» DATA FOR THE TASK:
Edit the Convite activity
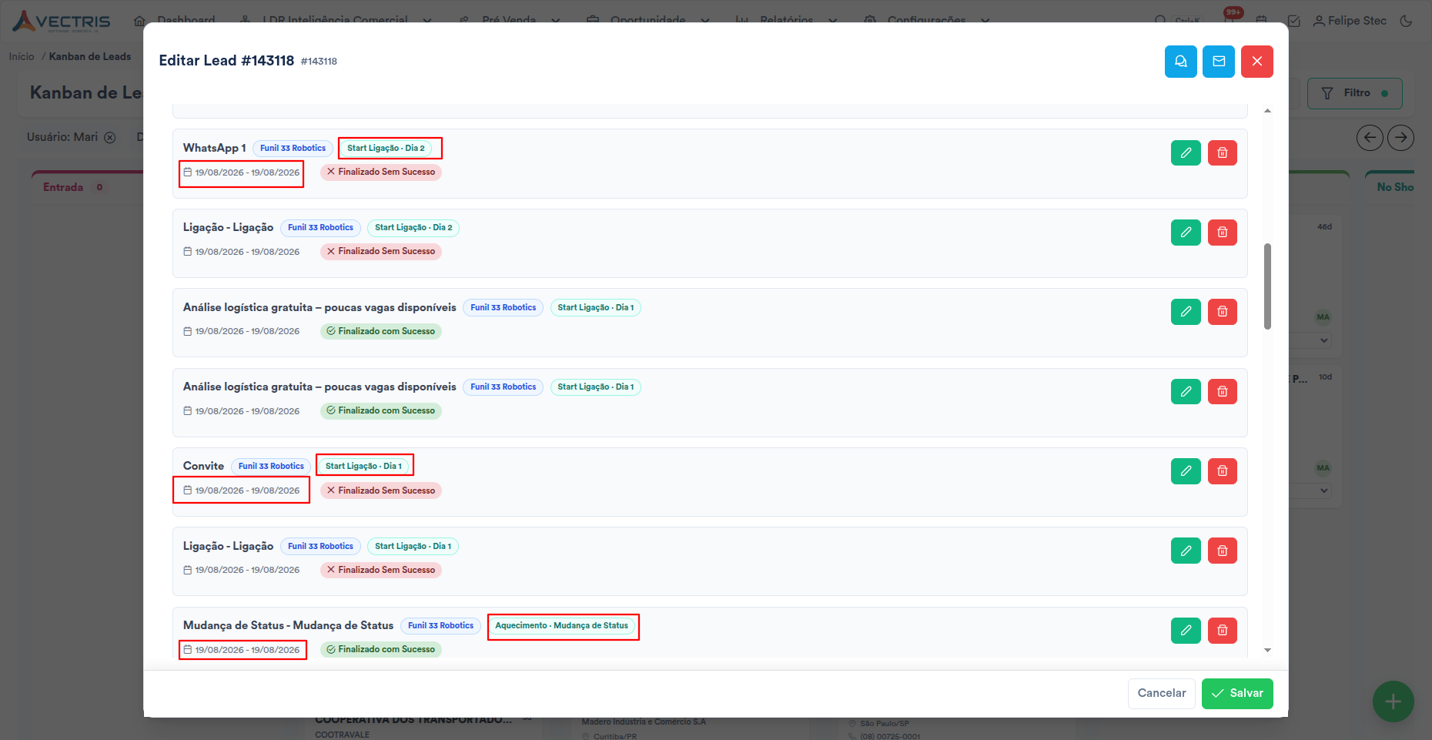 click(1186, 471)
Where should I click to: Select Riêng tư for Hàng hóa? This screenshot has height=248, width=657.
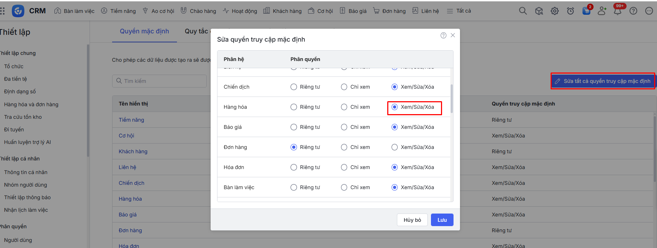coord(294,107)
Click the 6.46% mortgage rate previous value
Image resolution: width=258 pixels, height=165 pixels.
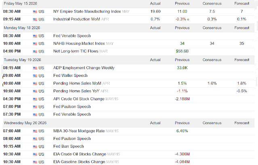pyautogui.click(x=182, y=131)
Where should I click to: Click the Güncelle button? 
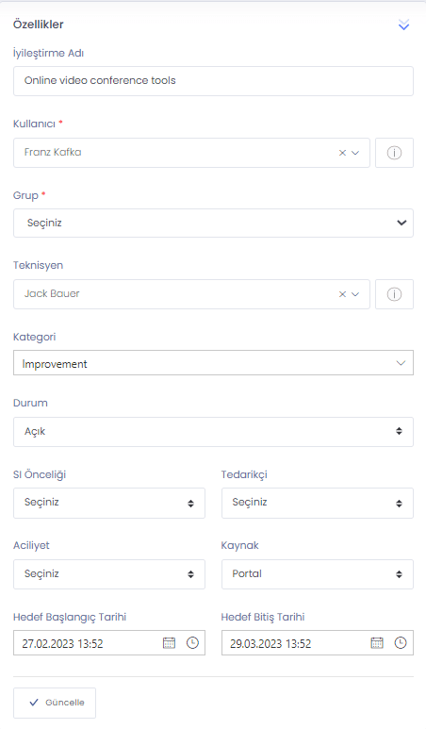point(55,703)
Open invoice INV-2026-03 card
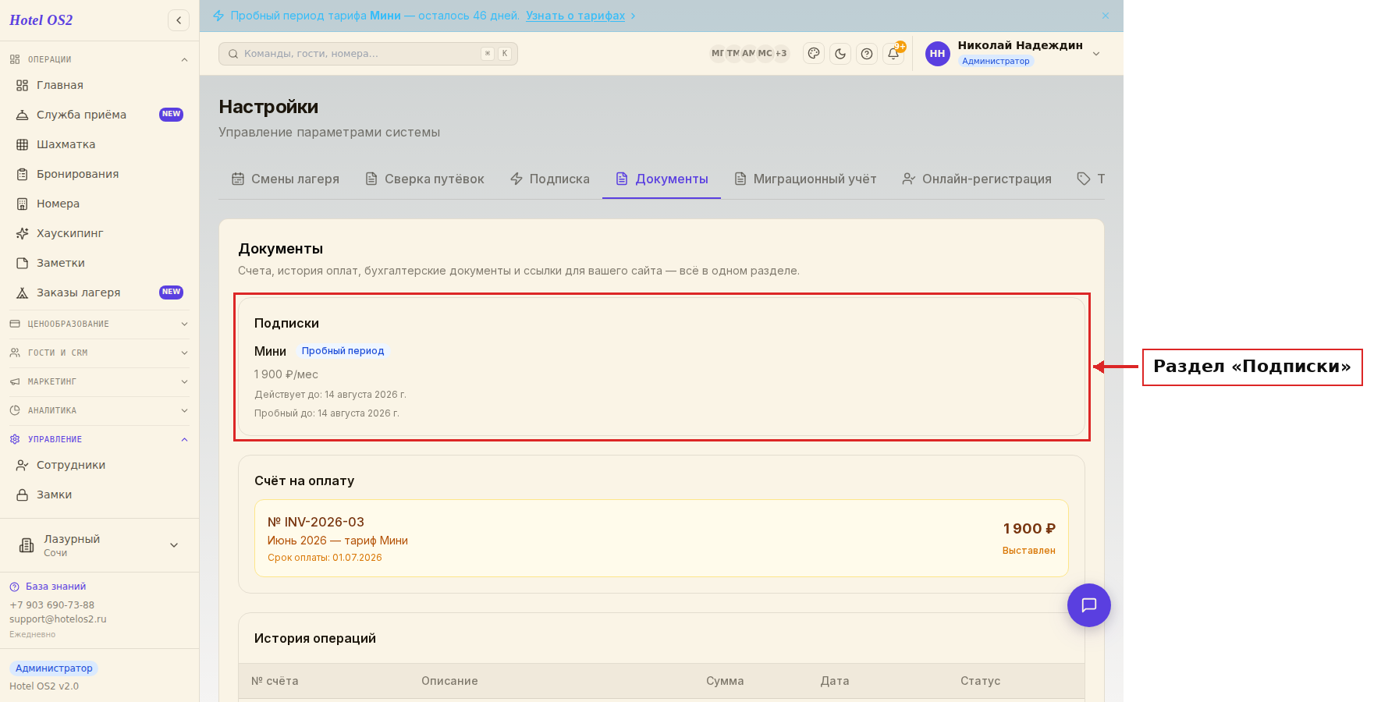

» WORK INSTRUCTIONS:
Without any pictures, transcribe the listing above exactly as written.

» SOLUTION BELOW:
Edit the Convite activity
 click(1186, 471)
Where should I click to: Select Riêng tư for Hàng hóa? This screenshot has height=248, width=657.
coord(294,107)
Click the 6.46% mortgage rate previous value
Image resolution: width=258 pixels, height=165 pixels.
pyautogui.click(x=182, y=131)
Where should I click to: Click the Güncelle button? 
point(55,703)
Open invoice INV-2026-03 card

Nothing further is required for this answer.